Mardi, 10 octobre. — L’état de Clissold reste inquiétant. Malgré ses souffrances, il manifeste la ferme intention de partir avec nous. Le temps n’est guère favorable. À chaque instant des coups de vent et du chasse-neige. Quel affreux et triste printemps !

Vendredi, 13 octobre. — Depuis trois jours, nos malades vont heureusement mieux. Aujourd’hui, par exception, beau temps. Le soleil est si chaud que nous restons dehors, assis, pendant l’après-midi.

Très doux dans l’écurie ou à la promenade, Christopher devient indomptable dès qu’il aperçoit le traîneau. On ne peut l’atteler qu’après l’avoir entravé et que si trois hommes le maintiennent. Avec cela, quel rusé compère ! Aujourd’hui, il marchait tranquillement, conduit par Oates, quand un chien vint aboyer près de lui ; aussitôt par un brusque écart, il arrache la bride à Oates. Une fois en liberté, il n’a rien de plus pressé que de se débarrasser de sa charge. En imprimant à son traîneau de petites secousses, il fait tomber deux ballots de foin ; après cela, apercevant d’autres traîneaux, il fonce de leur côté avec l’intention évidente de les accrocher et, par ce moyen de se débarrasser des caisses restées sur son véhicule. À trois ou quatre reprises différentes, il recommença le même manège. Il fallut se mettre à quatre pour le rattraper et, quand on eut réussi à l’arrêter, il essaya de lancer un mauvais coup à ceux qui étaient parvenus à le dompter.

Dimanche, 15 octobre. — Le temps devient plus chaud. Le thermomètre marque seulement 16° ou 17° sous zéro, une température délicieusement douce, nous semble-t-il. Nous sommes pour ainsi dire prêts.

Mardi, 17 octobre. — Ce soir les traîneaux automobiles sont descendus sur la banquise. L’opération ne va pas sans incidents. À deux reprises, au passage de monticules de neige, la chaîne d’un tracteur saute ; mais à peine est-elle remise en place que d’autres avaries se produisent. Nous aurions tort de fonder grand espoir sur ces machines.

LE Dr WILSON ET LE LIEUTENANT BOWERS LISANT LE THERMOMÈTRE.

Lundi, 23 octobre. — Depuis longtemps les réparations des autos sont achevées, le temps est beau ; aussi ai-je décidé de les mettre en route aujourd’hui.
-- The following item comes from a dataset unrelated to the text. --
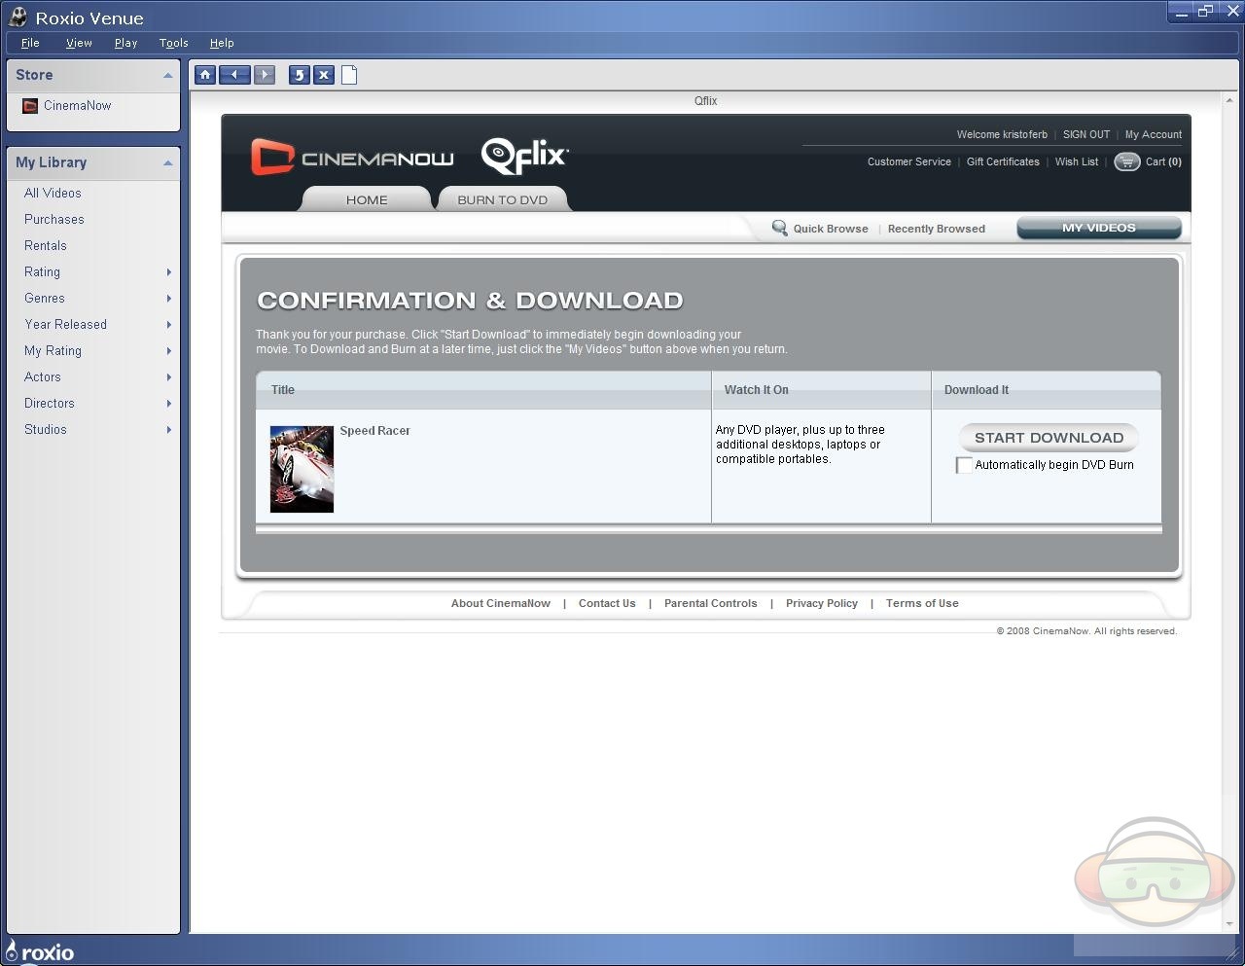Click the blank page icon in toolbar

tap(349, 75)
Tous nous descendons sur la banquise pour leur « donner le départ ». Hélas ! ils n’allèrent pas loin pour leur début. Diverses petites avaries obligent les chauffeurs à s’arrêter au cap Evans et à revenir à la station pour les réparer.
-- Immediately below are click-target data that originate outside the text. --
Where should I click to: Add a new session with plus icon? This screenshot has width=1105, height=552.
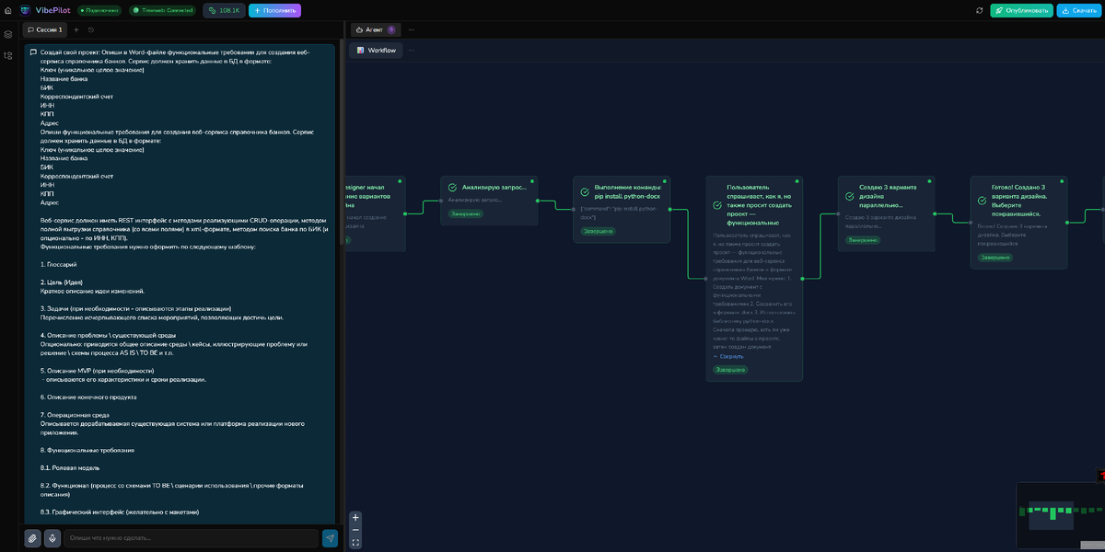[x=76, y=29]
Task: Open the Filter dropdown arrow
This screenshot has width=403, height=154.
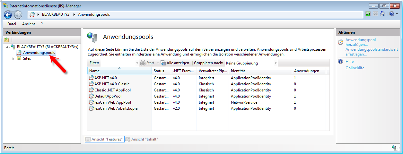Action: [137, 63]
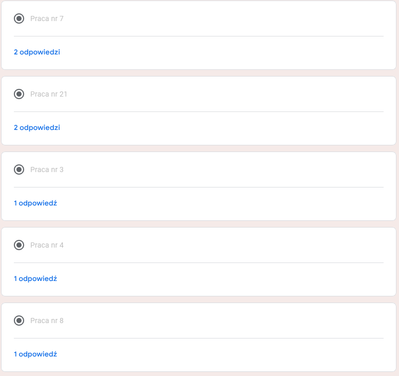Click the divider line in the Praca nr 21 card

point(199,111)
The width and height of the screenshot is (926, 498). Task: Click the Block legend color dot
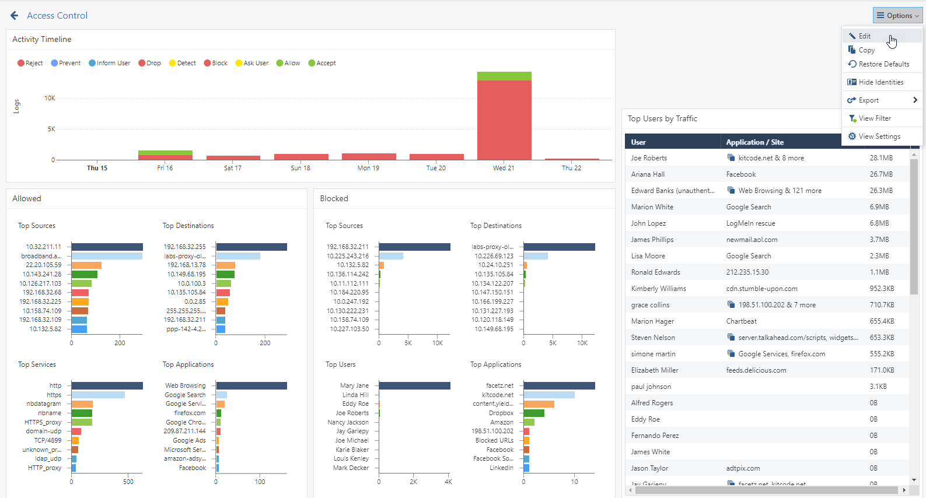point(207,63)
Mardi, 24 octobre. — À 10 heures, les autos se remettent en marche. Leurs débuts sont très laborieux et très lents. À 12 h. 30 ils sont seulement à 1 500 mètres dans la baie du Sud.
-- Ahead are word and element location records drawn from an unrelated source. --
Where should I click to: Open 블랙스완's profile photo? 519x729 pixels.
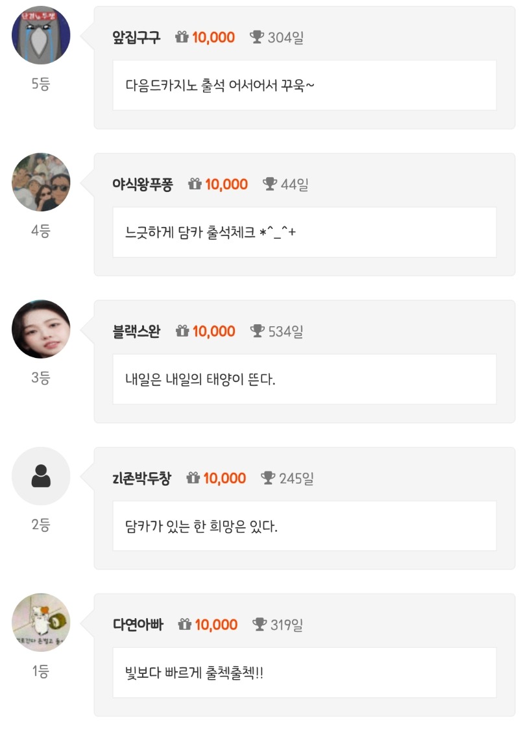pos(41,329)
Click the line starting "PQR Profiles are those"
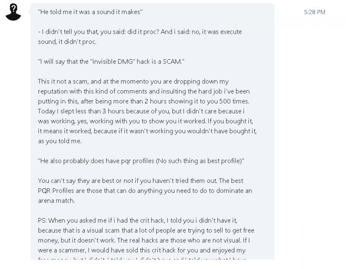Viewport: 346px width, 269px height. 145,191
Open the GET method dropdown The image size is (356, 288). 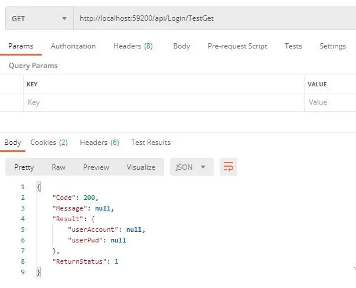pos(40,18)
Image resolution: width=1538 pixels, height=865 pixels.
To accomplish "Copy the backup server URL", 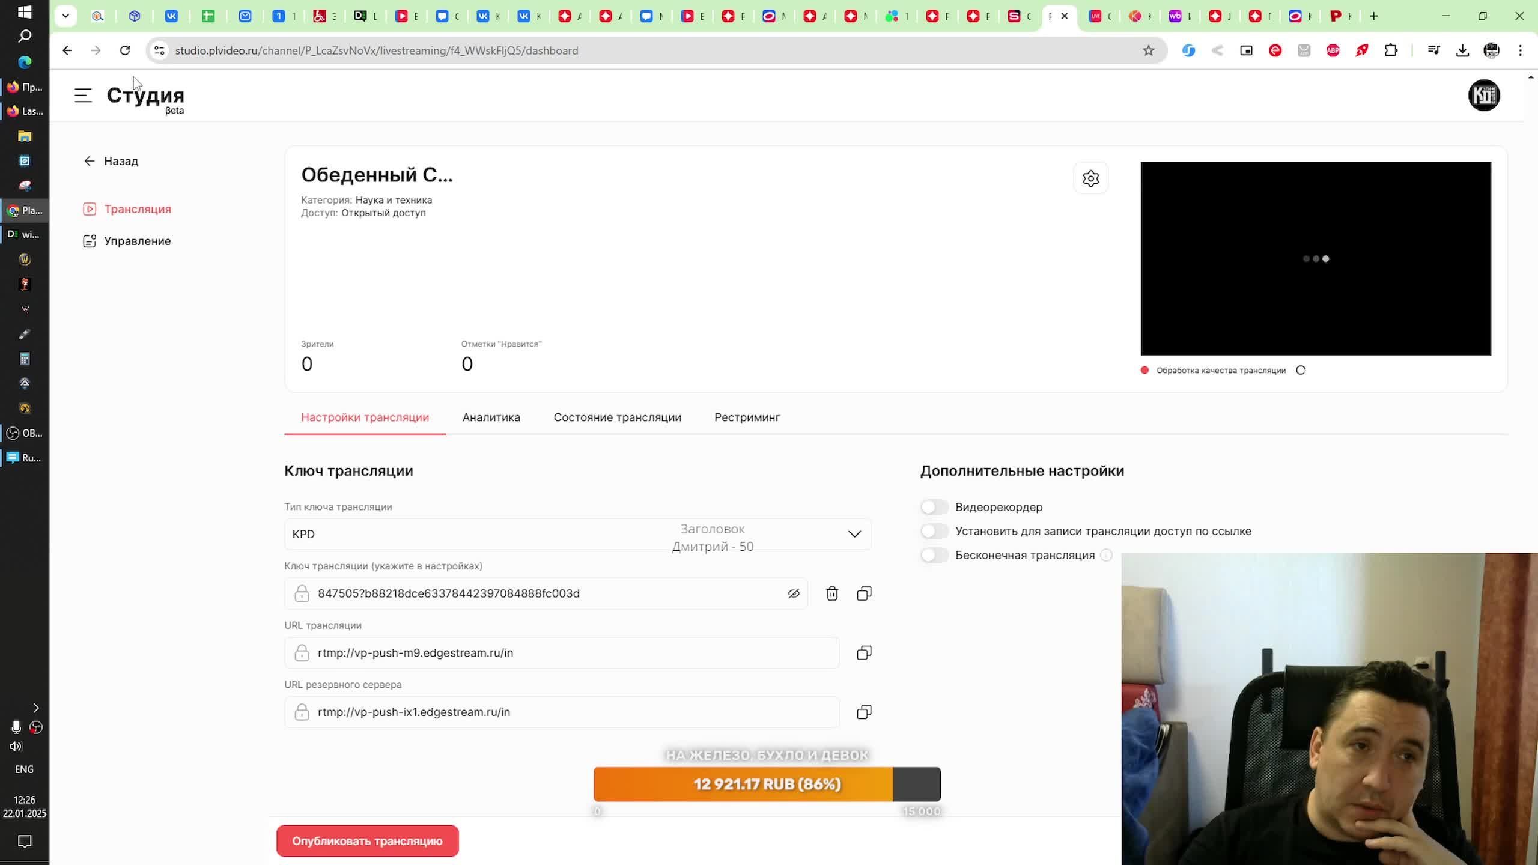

À 1 heure, les automobiles sont parvenues au large de l’île de Razor Back, à près de 5 kilomètres ; bravo ! Ce matin, Meares a téléphoné la nouvelle de son arrivée à la pointe de la Hutte, retour de Corner Camp. Tous les approvi-

  1. Quelque temps auparavant, une ligne avait été posée, entre les quartiers d’hiver et la cabane de la pointe de la Hutte, par Meares.